Results: In neurons cultured from Cyfip1+/- mice, developing synapses showed abnormal presynaptic properties. Assessments of vesicle recycling using FM4-64 uptake and release revealed an increase in recycling pool size and release kinetics than in neurons cultured from wild type littermates. Cyfip1+/- knockdown in individual neurons indicates that this effect is cell autonomous and generated presynaptically with no detectable impact on the generation of postsynaptic densities (labeled with PSD95). The effect on presynaptic function in cultured neurons is reflected in abnormal paired-pulse ratio measurements of presynaptic function and mEPSCs in hippocampal slices from P10 animals—effects that are absent at mature synapses. At mature synapses, the major impact of Cyfip1 levels is reflected in altered plasticity and reflects at least in part that Cyfip1 partners with Fmrp and regulates protein translation. Our previous results show that mice lacking one functional copy of Cyfip1 exhibit enhanced hippocampal mGluR-LTD in 4-6 week old mice similar to Fmr1 knockout mice. In double mutant mice (Cyfip1+/-; Fmr1-/y) mGluR-LTD is enhanced similar to single mutants (a phenotype that is absent in young synapses). However, Fmrp and Cyfip1 levels are not regulated by each other. Double mutant mice also show significantly reduced HFS (high frequency stimulus)-induced LTP and LFS (low FS)-induced GluN-LTD, which suggests an additive or interactive effect of Fmrp and Cyfip1. To confirm that decreased levels of Cyfip1 influence actin polymerization, we compared polymerized and soluble actin fractions isolated from hippocampal lysates in WT and Cyfip1 heterozygous mice, which showed and increase in the ratio of F- to G-actin in Cyfip1 heterozygous mice.
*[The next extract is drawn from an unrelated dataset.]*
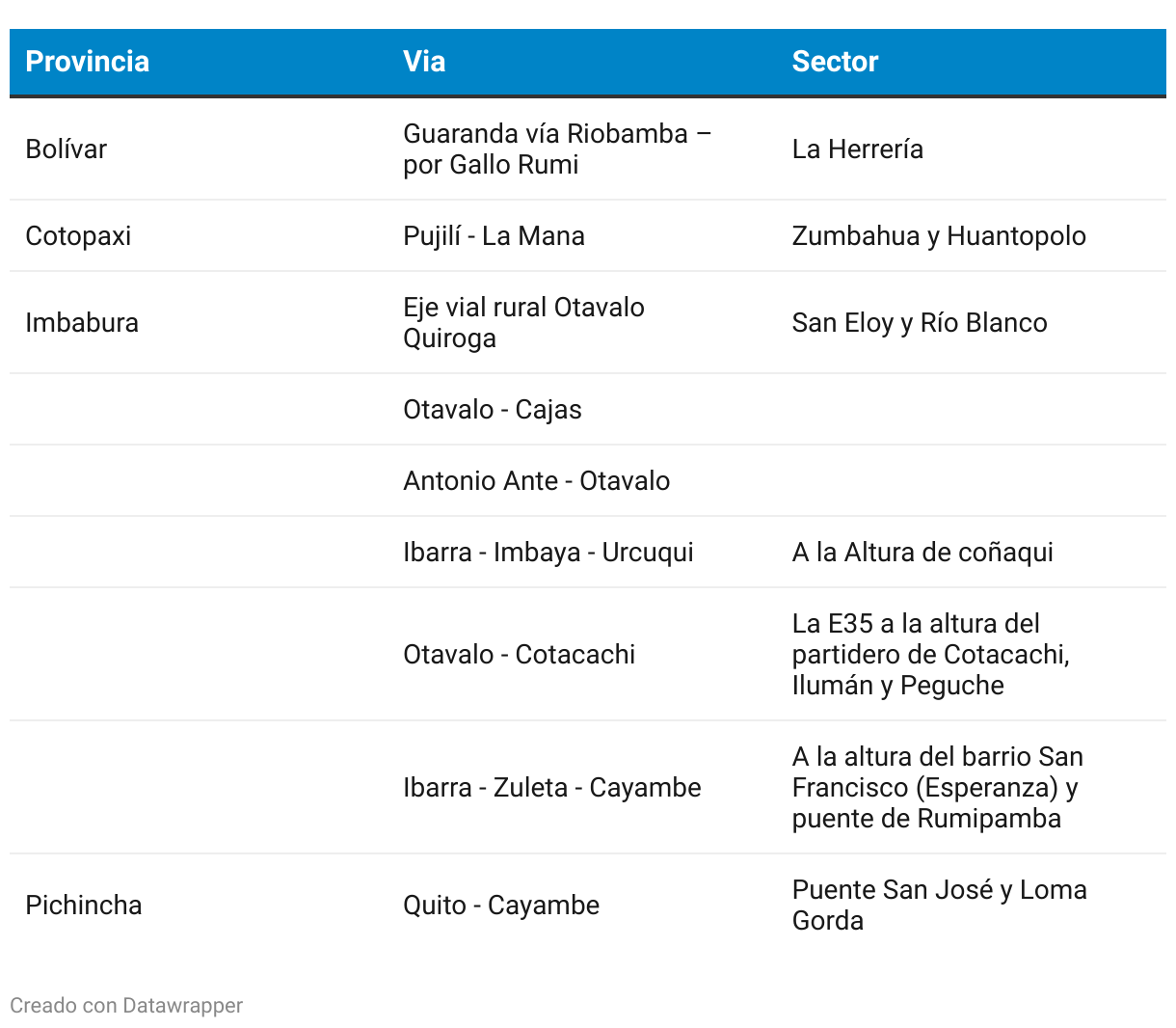Screen dimensions: 1176x1028
Task: Click the Quito - Cayambe cell
Action: [501, 906]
Conclusions: These data demonstrate that Cyfip1 reduction has a strong effect on presynaptic function in young neurons, distinct from Fmrp action, but has an interactive effect with Fmrp in the regulation of postsynaptic function in mature synapses. Altered levels of Cyfip1 may affect the mechanisms underlying a developmentally regulated switch from pre to postsynaptic phenotypes and contribute to increased disease severity.